September 11, 2001 became the event that would become the proverbial "last straw" in launching the struggling U.S. airline industry -- which had over-expanded and over-spent in a competitive frenzy during the post-deregulation period -- into a full-blown mania (Fraher, 2011, p.14). In this post-9/11 world of industry uncertainty in which bankruptcies, mergers, outsourcing and furloughs, combined with increasing customer fees and decreasing customer service, many issues that arose in terms of management has largely been attributed to what critics argue was a twenty-three-year "incubation period" that began with airline deregulation (Turner, 1976, p.381). Turner is noted as one of the first researchers who evaluated organizational decision-making, noting disasters do not typically occur spontaneously, but instead incubate over a number of years until being ignited by a precipitating event (Fraher, 2011, p. 12).

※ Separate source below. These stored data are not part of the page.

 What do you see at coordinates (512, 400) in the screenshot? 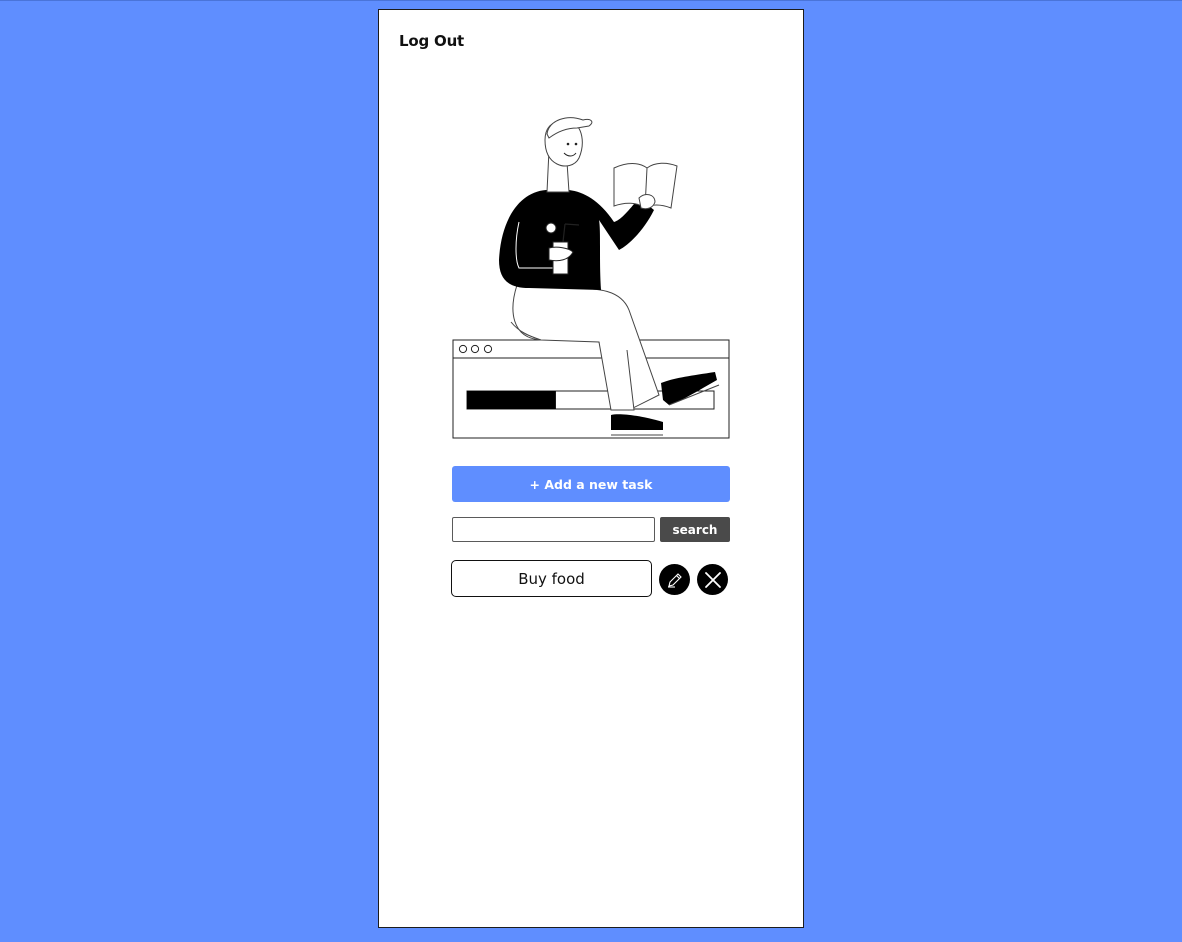
I see `progress-fill` at bounding box center [512, 400].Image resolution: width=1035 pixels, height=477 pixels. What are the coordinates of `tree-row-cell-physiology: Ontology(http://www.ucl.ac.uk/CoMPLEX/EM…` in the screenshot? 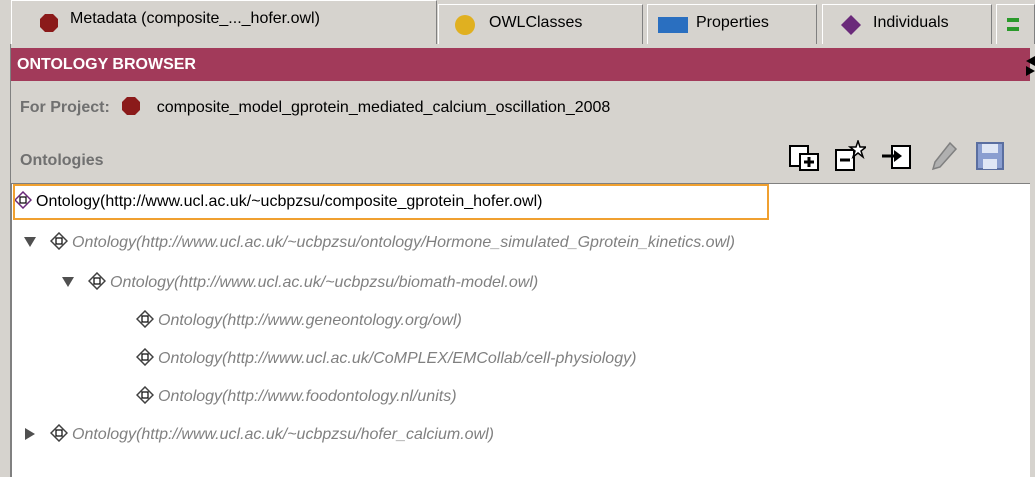 It's located at (386, 359).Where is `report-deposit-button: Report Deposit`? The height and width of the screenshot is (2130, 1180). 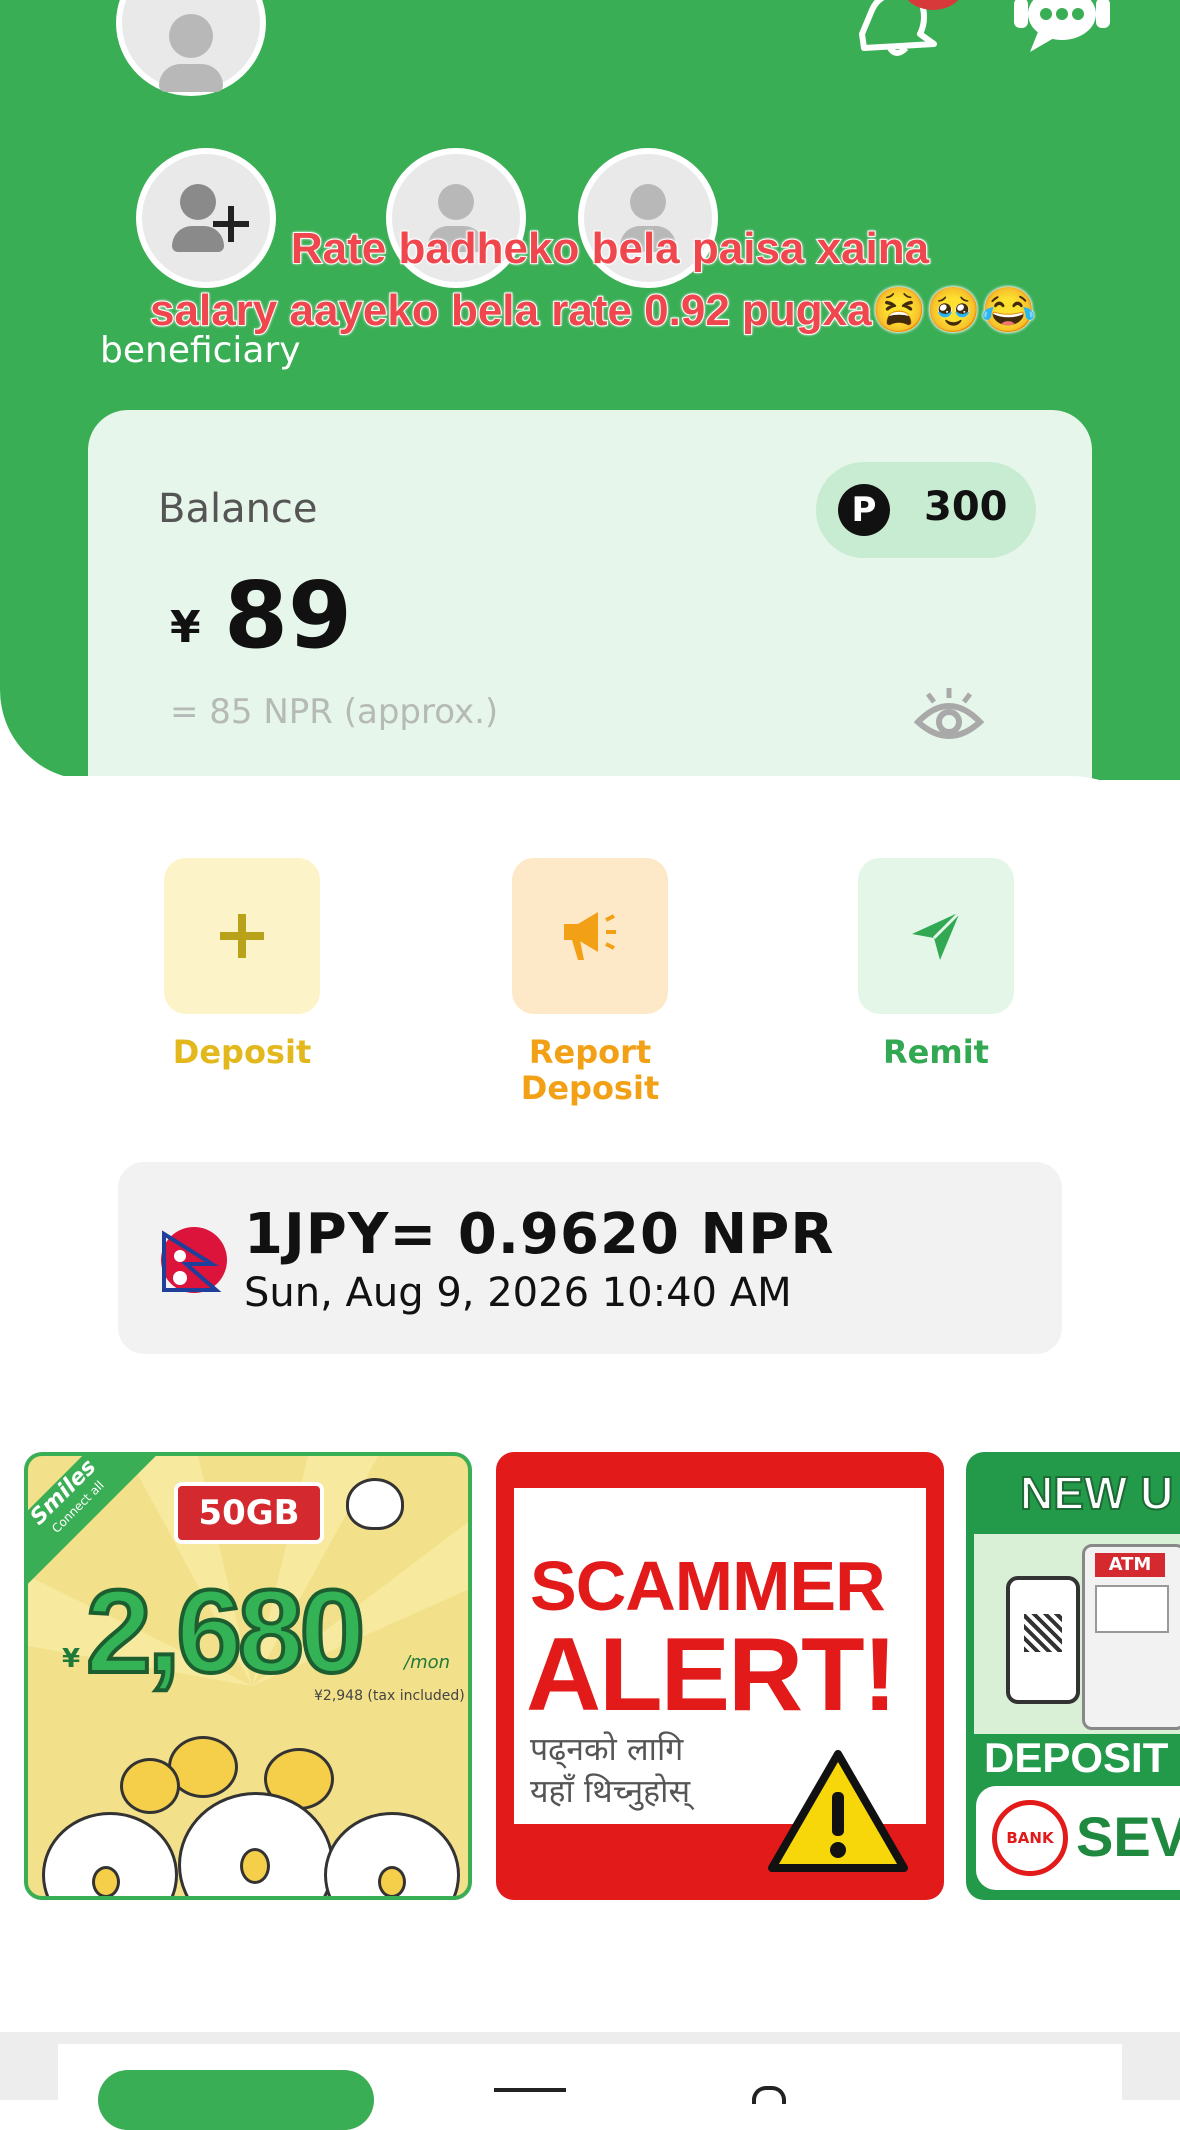
report-deposit-button: Report Deposit is located at coordinates (590, 982).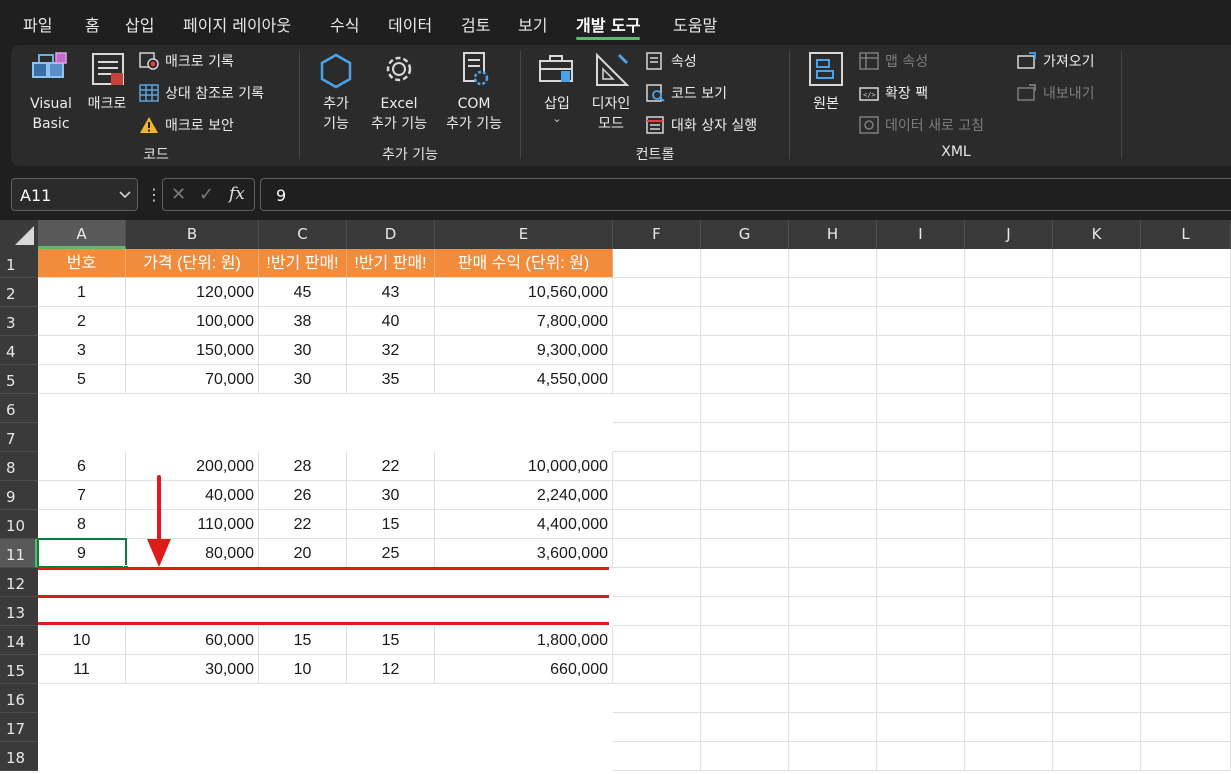  What do you see at coordinates (1097, 728) in the screenshot?
I see `cell-k17` at bounding box center [1097, 728].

Researcher and former pilot Amy Fraher notes that this "incubation period" in the U.S. airline industry began with the Airline Deregulation Act of 1978, in which disbanded the government-instituted Civil Aeronautics Board (CAB) and withdrew government control from the industry, which allowed airlines to now compete over routes, schedules, and fares in a free market (Allvine, Dixit, Sheth, and Uslay, 2007, p.10). Since its signing in 1978, the United States airline industry has long struggled to keep up with this new competition, and these struggles continued to be seen by many airlines, who struggled to stay relevant in what Fraher notes as the post-9/11 period originated with managerial decisions made during the first decades of deregulation when intense competition and unparalleled expansion required the extensive purchase of new airplanes and record hiring of employees at industry leading pay rates (Fraher, 2011, p.12).
After 9/11, safety and security regulation responsibilities were given to the newly-created Transportation Security Administration (TSA) which operated under the Department of Homeland Security. This body, which was created just months after 9/11 once again brought a government-sanctioned entity into airports regardless of past deregulation standards. In conjunction, this presence of this government-employed body, in September of 2001, Congress passed the Air Transportation Safety and System Stabilization act, which authorized payments of up to five billion dollars in assistance to reimburse airlines for the post-attack four-day total shutdown of air traffic and attributable losses through the end of 2011 (Cox and Smith, 2005, p.1). It also created and authorized the Air Transportation Stabilization Board (ATSB) to provide up to ten billion dollars in loan guarantees for airlines in need of emergency capital (Cox and Smith, 2005, p.1).
Airline managers had to now deal with the pressures of maintaining their own operational protocols and strategies that had been in operation for decades, adjusting these strategies to fit the post-9/11 landscape, and now allowing the government back into the industry in certain capacities despite deregulation. 9/11 brought with it the capacity for airlines to create the internal restructuring necessary with deregulation, with the additional presence of the government in newly-created aspects of security and national defense.